Observations being taken at rain gauges in Seathwaite in the Lake District in 1895. Photo from Met Office archivesRecord-breaking Victorian weather has been revealed after millions of archived rainfall records dating back nearly 200 years were rescued by thousands of volunteers during the first Covid-19 lockdown.

The Rainfall Rescue project was launched by the University of Reading in March 2020 and offered members of the public a way of distracting themselves from the pandemic by digitally transcribing 130 years’ worth of handwritten rainfall observations from across the UK and Ireland.

Some 16,000 volunteers responded to the challenge, digitising 5.2 million observations in just 16 days. Ahead of the two-year anniversary of the project launch, on Saturday 26 March, these records have now been made publicly available in the official Met Office national record, extending it back 26 years to 1836.

The volunteers’ efforts have revealed some new records for extreme dry and wet months across the UK, as well as providing more context around recent changes in rainfall due to human-caused climate change.

‘Blown away’

Professor Ed Hawkins, a climate scientist at the University of Reading and Rainfall Rescue project lead, said: “I am still blown away by the response this project got from the public. Transcribing the records required around 100 million keystrokes, yet what I thought would take several months was completed in a matter of days.

“Thanks to the hard work of the volunteers, we now have detailed accounts of the amount of rain that fell, back to 1836, as seen through the eyes of other dedicated volunteers from several generations ago. To put that in context, 1836 was the year Charles Darwin returned to the UK on the Beagle with Vice-Admiral Robert Fitzroy, and a year before Queen Victoria took to the throne.

“As well as being a fascinating glimpse into the past, the new data allows a longer and more detailed picture of variations in monthly rainfall, which will aid new scientific research two centuries on. It increases our understanding of weather extremes and flood risk across the UK and Ireland, and helps us better understand the long-term trends towards the dramatic changes we’re seeing today.”
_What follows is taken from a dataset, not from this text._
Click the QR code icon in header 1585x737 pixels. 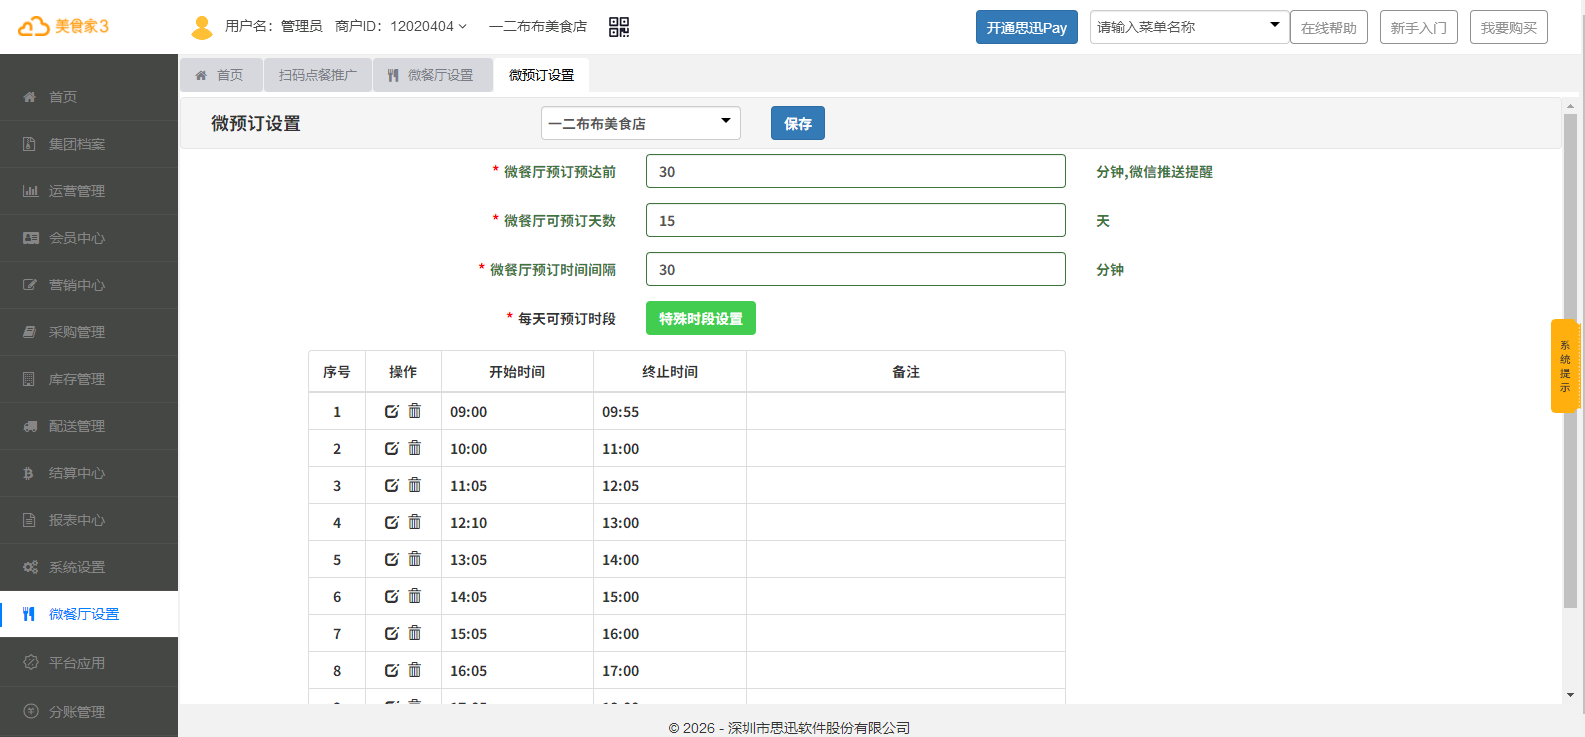(x=618, y=27)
Dr Mark McCarthy, head of the Met Office’s National Climate Information Centre, said: “The UK rainfall record is notoriously variable, with extremes of weather presenting us with drought and flood. The more we can shine a light into the earlier chapters and extremes within the rainfall record, the better we are able to understand the risks presented to us by climate change and future extreme weather events.”
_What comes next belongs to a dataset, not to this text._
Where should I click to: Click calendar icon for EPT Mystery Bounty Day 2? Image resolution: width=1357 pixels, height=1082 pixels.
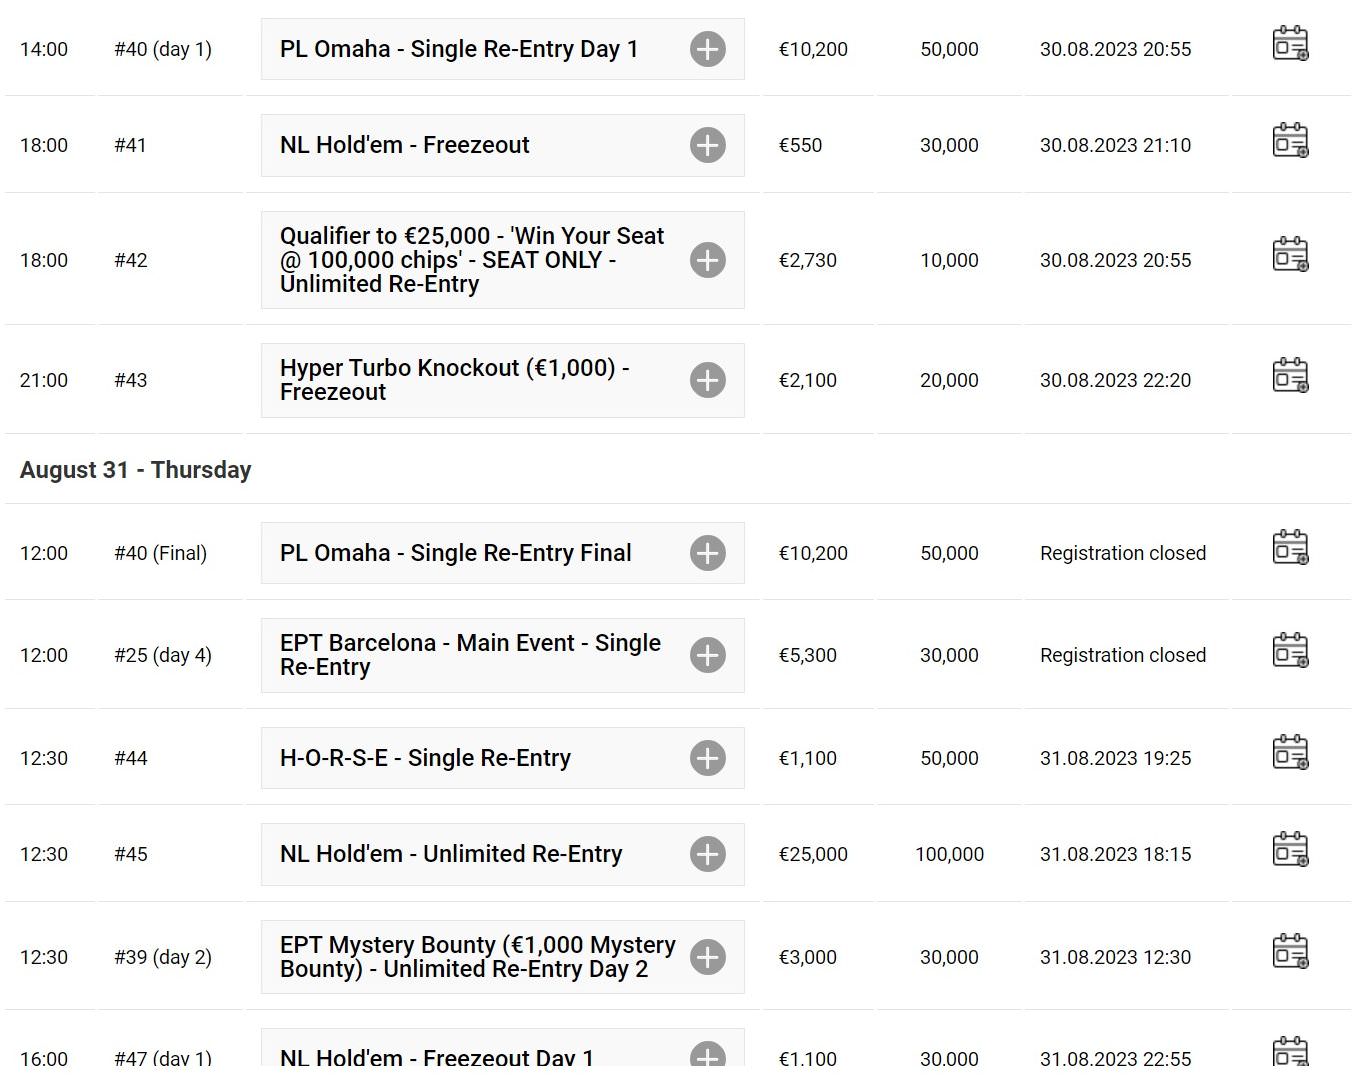(x=1290, y=952)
Notable details uncovered by Rainfall Rescue volunteers include:

  • The driest year on record for the UK is now 1855 (786.5mm), thanks to the new data, surpassing the previous record of 1887 (806mm).
  • For many regions and England as a whole, the driest May on record was May 2020 (for England 9.6mm), when some volunteers were still helping confirm the Rainfall Rescue transcriptions. In doing so they shifted those records back to May 1844 (for England 8.3mm).
  • November/December 1852 were confirmed as exceptionally wet months – December 1852 now being the third wettest month on record in Cumbria (364.9mm) and November 1852 being the wettest month on record for large parts of southern England. Floods are known to have occurred in a number of locations at this time, and are known as the Duke of Wellington Floods as they started around the time of his state funeral in London.
  • Observations were made by people from a range of backgrounds – such as Lady Bayning of Honingham Hall in Norfolk, who recorded rainfall between 1835-1887, even taking her rainfall gauge to London for the social season.
  • A vast number of locations with rain gauges across the country were included, including one next door to Beatrix Potter’s Hilltop Farm in the Lake District, where she wrote many of her most famous books.

Pre-digital age

Paper record showing handwritten rainfall observations signed by Lady Bayning of Honingham Hall between 1880 and 1889

Paper records studied by Rainfall Rescue volunteers contained observations between 1677 and 1960, based on rain gauges located in almost every town and village across England and Wales.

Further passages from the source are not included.